La desorientación de los conservadores explica la crisis de las democracias y el ascenso de la ultraderecha; tampoco las izquierdas encuentran la valentía ni la sagacidad para abordar los temas con los que los ultras se llevan el gato al agua

Máriam M Bascuñán / Poco nos pasa
del hambre
Máriam Martínez-Bascuñán

La previsible victoria de los laboristas británicos no es más que un espejismo. Aunque su desconocido líder, Keir Starmer, desaloje a Rishi Sunak de Downing Street, la revuelta populista avanza. Los sondeos vaticinan el triunfo del inclasificable programa del laborismo británico, una mezcla entre conservadurismo y religión tecnocrática que nadie sensato calificaría de izquierdas, pero el charlatán que abrió las puertas al terremoto del Brexit ocupa de nuevo la tribuna mediática. Hablo, por supuesto, del chamán reaccionario por excelencia, el exlíder del UKIP, Nigel Farage. Al parecer, será elegido para la Cámara de los Comunes y ya habla de “mover las placas tectónicas”. Algunos tories le tientan para que lidere al Partido Conservador tras las elecciones del 4 de julio. Lo que nos faltaba.
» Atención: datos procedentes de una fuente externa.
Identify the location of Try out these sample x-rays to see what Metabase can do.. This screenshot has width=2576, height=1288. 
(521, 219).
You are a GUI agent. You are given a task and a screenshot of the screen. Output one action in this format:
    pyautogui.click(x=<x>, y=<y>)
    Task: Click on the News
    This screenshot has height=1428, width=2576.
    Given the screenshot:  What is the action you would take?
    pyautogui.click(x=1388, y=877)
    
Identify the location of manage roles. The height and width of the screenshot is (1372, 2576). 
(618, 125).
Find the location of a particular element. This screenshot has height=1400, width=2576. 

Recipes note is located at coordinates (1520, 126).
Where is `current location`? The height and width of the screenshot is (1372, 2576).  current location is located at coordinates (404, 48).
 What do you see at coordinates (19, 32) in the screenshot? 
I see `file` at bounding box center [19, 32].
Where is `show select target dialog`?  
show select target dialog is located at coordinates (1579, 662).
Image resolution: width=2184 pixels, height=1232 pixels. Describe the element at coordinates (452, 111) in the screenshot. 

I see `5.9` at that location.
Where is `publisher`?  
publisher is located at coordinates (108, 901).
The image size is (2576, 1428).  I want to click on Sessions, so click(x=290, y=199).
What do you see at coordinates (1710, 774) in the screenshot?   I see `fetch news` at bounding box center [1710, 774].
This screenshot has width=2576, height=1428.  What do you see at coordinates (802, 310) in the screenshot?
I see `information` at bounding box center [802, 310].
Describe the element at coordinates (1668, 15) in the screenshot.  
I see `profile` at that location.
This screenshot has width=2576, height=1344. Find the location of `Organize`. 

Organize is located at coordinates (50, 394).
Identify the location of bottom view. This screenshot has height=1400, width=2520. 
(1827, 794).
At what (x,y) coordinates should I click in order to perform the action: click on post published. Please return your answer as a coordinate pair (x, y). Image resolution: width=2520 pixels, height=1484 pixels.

Ya sabemos que la desorientación de la familia conservadora es una de las claves que explica la crisis de las democracias y el ascenso de la ultraderecha, pero también que las izquierdas, incapaces de articular un lenguaje que conecte con las ansiedades y el resentimiento del electorado, no encuentran la valentía ni la sagacidad para abordar los temas con los que los ultras se llevan el gato al agua. Es curioso que el calificativo que nos viene a la cabeza cuando hablamos de un ultra sea el de charlatán o demagogo, cuando lo cierto es que esa cháchara ampulosa consigue conectar con lo que muchos votantes experimentan en sus vidas. Al otro lado, agoniza en forma y fondo un tipo de discurso en peligro de extinción. Recuerden la inexplicable espantada de Rishi Sunak el Día D. Alguien que abandona una celebración tan simbólica y relevante por un acto de campaña en un contexto como el actual es un político que no se entera de nada. Dice John Gray que el error de Sunak representa el “final de una clase política que gobernaba sin entender a sus gobernados”, pero quizá evidencie un problema más profundo que explica el éxito del populismo: eludir la política misma, con sus dilemas y su complejidad.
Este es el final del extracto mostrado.